Not only was female desire a danger to the patriarchy, but desire was also thought to prey on passive femininity by seducing the female customer with a glittering phantasmagoria of goods. The relationship between desire and seduction is useful in exploring Laura’s encounter with the goblin men in the poem. Passing by the spectacle, Laura admires the “glittering phantasmagoria” of the goblin market, stating, “How fair the vine must grow / Whose grapes are so luscious; / How warm the wind must blow / Through those fruit bushes: (ll.60-63). Although Laura rationally knows that purchasing goblin fruit is immoral, she cannot contain her desire. The maid further succumbs when, having no money, she compromises her body and purchases goblin fruit with “a golden curl’” (ll. 125).

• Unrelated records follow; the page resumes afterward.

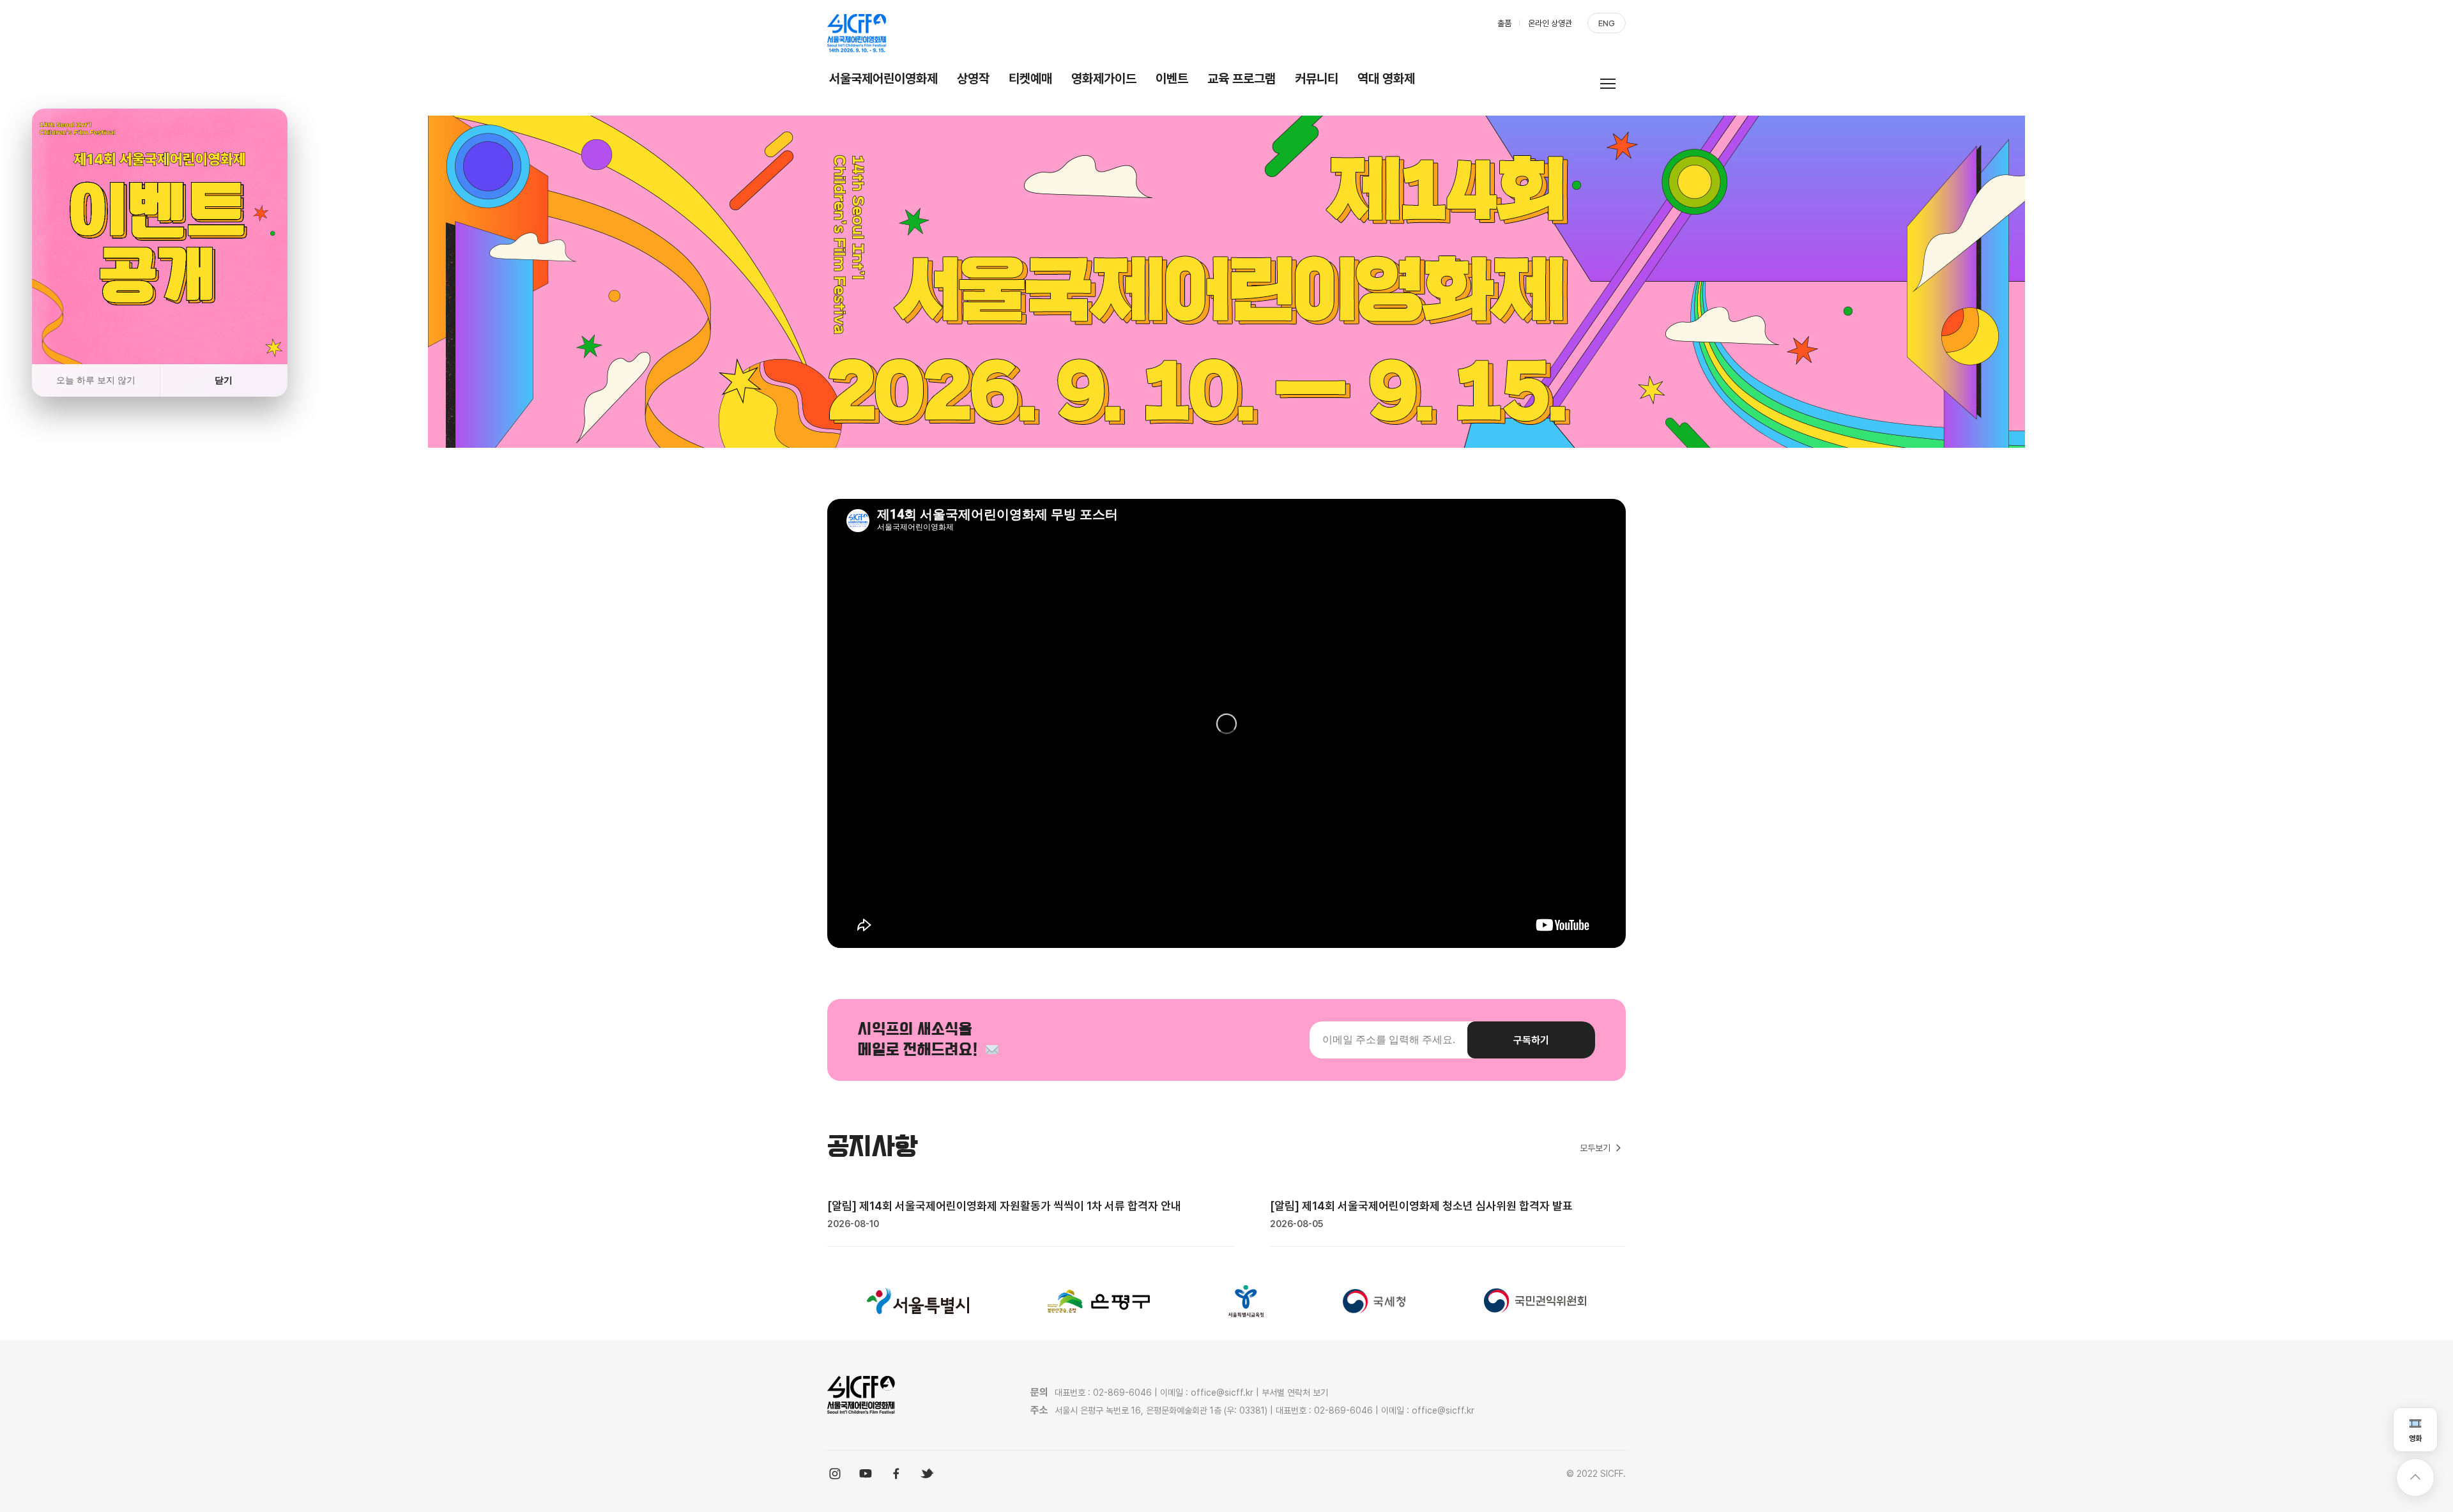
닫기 (224, 380)
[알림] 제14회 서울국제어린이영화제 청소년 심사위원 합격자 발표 (1421, 1205)
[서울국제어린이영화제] (857, 33)
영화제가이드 (1103, 78)
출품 (1504, 23)
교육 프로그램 (1241, 78)
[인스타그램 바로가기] (835, 1473)
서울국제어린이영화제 (883, 78)
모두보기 (1595, 1148)
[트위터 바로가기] (927, 1473)
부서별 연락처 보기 (1295, 1392)
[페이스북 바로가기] (896, 1473)
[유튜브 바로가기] (865, 1473)
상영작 (973, 78)
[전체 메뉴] (1613, 83)
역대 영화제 (1386, 78)
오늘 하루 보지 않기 (95, 380)
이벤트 (1172, 78)
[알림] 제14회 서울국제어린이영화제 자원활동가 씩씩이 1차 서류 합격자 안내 (1004, 1205)
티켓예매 (1030, 78)
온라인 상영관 (1550, 23)
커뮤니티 (1316, 78)
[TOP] (2415, 1477)
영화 (2415, 1438)
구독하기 (1531, 1040)
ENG (1606, 23)
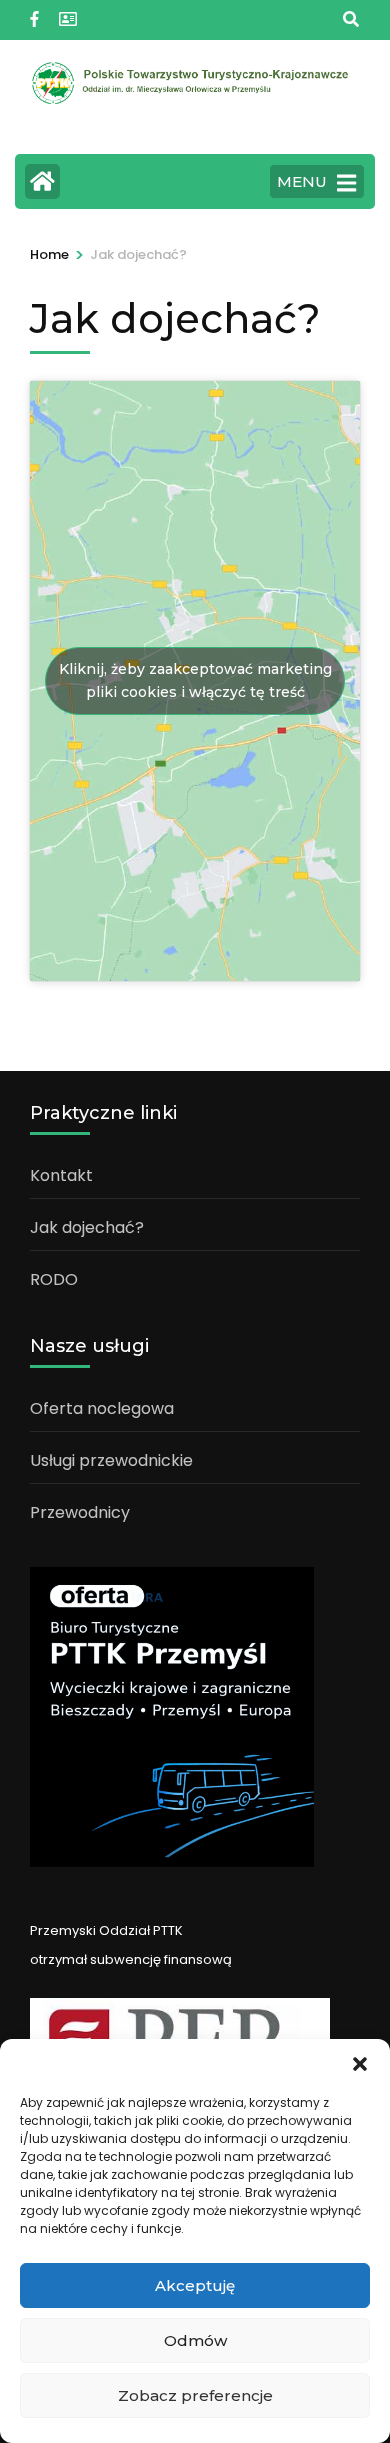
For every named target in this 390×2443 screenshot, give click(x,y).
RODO (54, 1279)
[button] (360, 2064)
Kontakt (61, 1175)
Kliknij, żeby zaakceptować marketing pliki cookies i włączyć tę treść (195, 680)
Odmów (195, 2340)
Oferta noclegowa (102, 1408)
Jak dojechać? (87, 1227)
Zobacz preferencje (195, 2395)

In this exchange, Rossetti warns readers against falling victim to the seduction of the marketplace. In the poem, Laura’s seduction results in insatiable desire; the maiden “…sucked their fruit globes fair or red / …She sucked and sucked and sucked the more / Fruits which that unknown orchard bore; / She sucked into her lips were sore” (ll.128, 134-136). The “sucking” portrayed in this scene illustrates Laura’s insatiable thirst, which is not quenched from the single encounter. The desire produced by the fruit possesses Laura, transfixing her into an obsessive, drug-like state. Thinking only of her limitless appetite, Laura asserts,
I ate and ate my fill,
Yet my mouth waters still;
Tomorrow night I will
Buy more. (ll. 166-168).
The sporadic, rushed feeling of these lines illustrates Laura’s thirst. This is particularly evident in the enjambment occurring at the end of line 167, which expresses the desire to “buy more.” Symbolically, Laura’s thirst symbolizes an awakened feminine desire, implying both economic consumption and erotic consummation, producing the anxiety of an unleashed female sexuality. Thus, Laura’s insatiable desire threatens the social fabric of the patriarchy because it unleashes the unrestrained female desire.
Succumbing to temptation is the theme in every interpretation I could think of in this poem. Addiction is another key theme.